International

Algérie: «Pas de ruse Bouteflika…»

Par L'Economiste | Edition N°:5472 Le 13/03/2019 | Partager
Il renonce à briguer un 5e mandat, mais reste au pouvoir
La rue toujours en colère

«Il annule la présidentielle mais reste au pouvoir: la dernière ruse de Bouteflika», titrait en Une des journaux algériens. Plusieurs milliers d'étudiants ont manifesté mardi 12 mars dans le centre d'Alger, dénonçant aussi une «ruse» du président pour se maintenir au pouvoir, au lendemain du retrait de sa candidature à un 5e mandat et du report sine die de la présidentielle.

Il a prolongé aussi son mandat, jusqu'à un prochain scrutin dont la date sera fixée ultérieurement par une Conférence nationale (dont il souhaite que les travaux s'achèvent avant la fin de l'année).

La joie a progressivement cédé la place au doute quand les Algériens ont commencé à découvrir les détails du plan proposé par Bouteflika dont le mandat s'achève le 28 avril 2019. En s'engageant «à remettre les charges et les prérogatives de président de la République au successeur que le peuple algérien aura librement élu», Bouteflika fait savoir qu'il «restera en fonction au-delà de l'expiration de son mandat. Et ce, jusqu'à ce qu’un nouveau président sorte des urnes».

Aucun texte (Constitution ou loi) n'est invoqué dans le message de Bouteflika pour reporter la présidentielle.
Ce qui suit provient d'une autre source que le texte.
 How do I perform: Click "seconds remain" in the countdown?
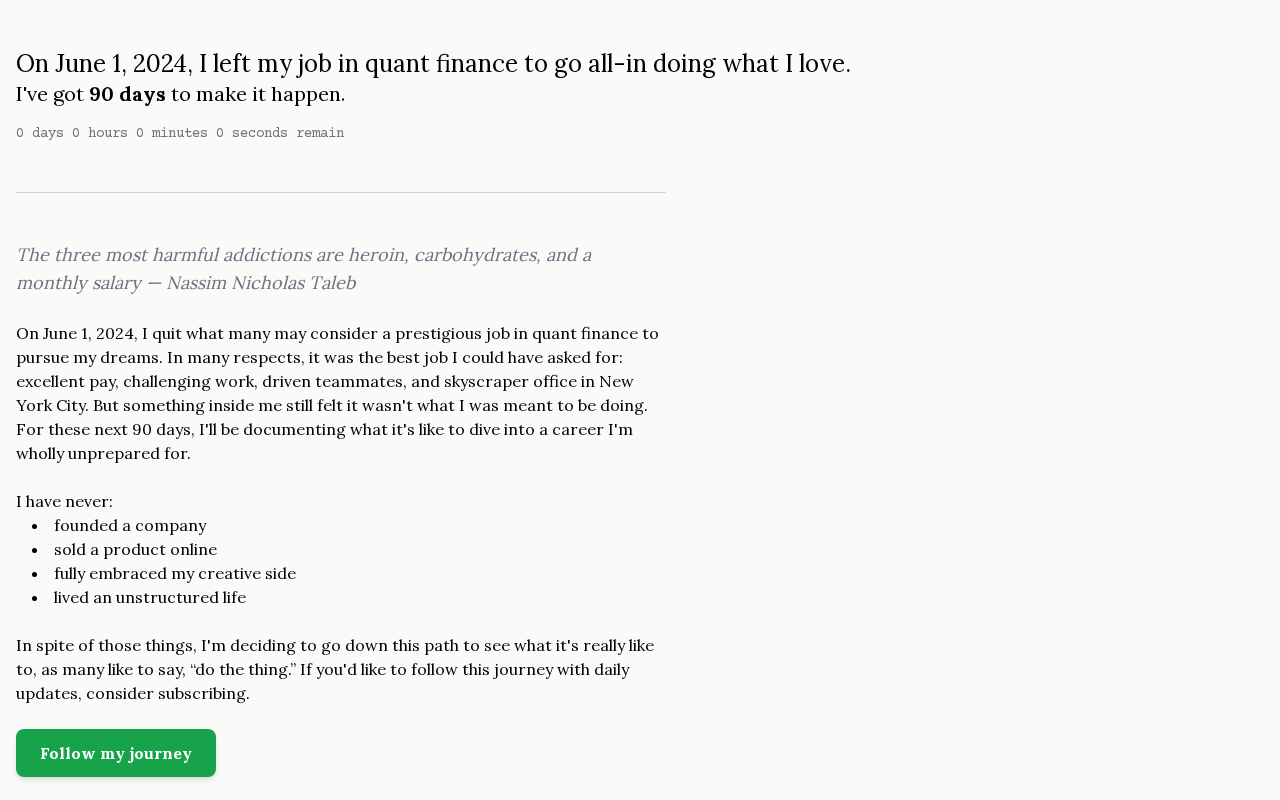(288, 133)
Des messages relayés sur les réseaux sociaux appellent à manifester pour «la fin du système».

Le président algérien a parallèlement limogé le Premier ministre Ahmed Ouyahia, remplacé par Noureddine Bedoui, jusqu'ici ministre de l'Intérieur. Bedoui a été chargé de former un nouveau gouvernement. Il est accompagné d'un vice-Premier ministre, une première depuis 2012: Ramtane Lamamra, diplomate qui retrouve en outre le portefeuille des Affaires étrangères qu'il avait détenu entre 2013 et 2017.

Après deux semaines d'hospitalisation en Suisse, Bouteflika, 82 ans et sérieusement affaibli à la suite d'un AVC en 2013, est apparu lundi dans la soirée (au lendemain de son retour en Algérie) sur des images diffusées par la télévision algérienne, peu après ses annonces. Il a reçu successivement, dans sa résidence médicalisée de Zéralda, près d'Alger, plusieurs hauts responsables du pays.
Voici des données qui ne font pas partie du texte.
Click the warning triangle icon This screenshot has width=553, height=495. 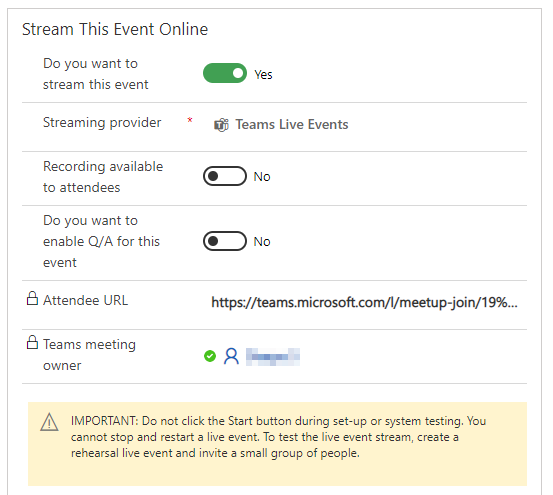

A l'international, la France a salué par la voix du président Emmanuel Macron (il a démarré lundi à Djibouti une tournée en Afrique de l'Est), la décision du président algérien, tout en appelant à une transition d'une durée raisonnable.
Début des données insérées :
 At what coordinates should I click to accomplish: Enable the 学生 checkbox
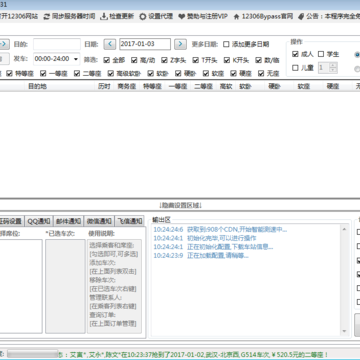pos(321,54)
Une économie dépendante des hydrocarbures

L'Algérie (dont la moitié de la population a moins de 30 ans) est en proie à des difficultés économiques et sociales notamment liées à la chute des prix du pétrole. Son économie reste marquée par une forte intervention étatique. La rente pétrolière subventionne carburant, eau, santé, logements et produits de base. Alger est le 3e producteur de brut d'Afrique et le 9e producteur de gaz mondial. Les hydrocarbures rapportent plus de 95% des recettes extérieures et contribuent pour 60% au budget de l'Etat. Fin 2018, le centre d'analyses International Crisis Group estimait que des réformes étaient urgentes pour diversifier l'économie et qu'en dépit du rétablissement du cours du pétrole, la crise économique pourrait frapper le pays dès 2019. Le pays peut néanmoins compter sur une dette extérieure inférieure à 2% du PIB et à des partenaires prêts à apporter leur soutien.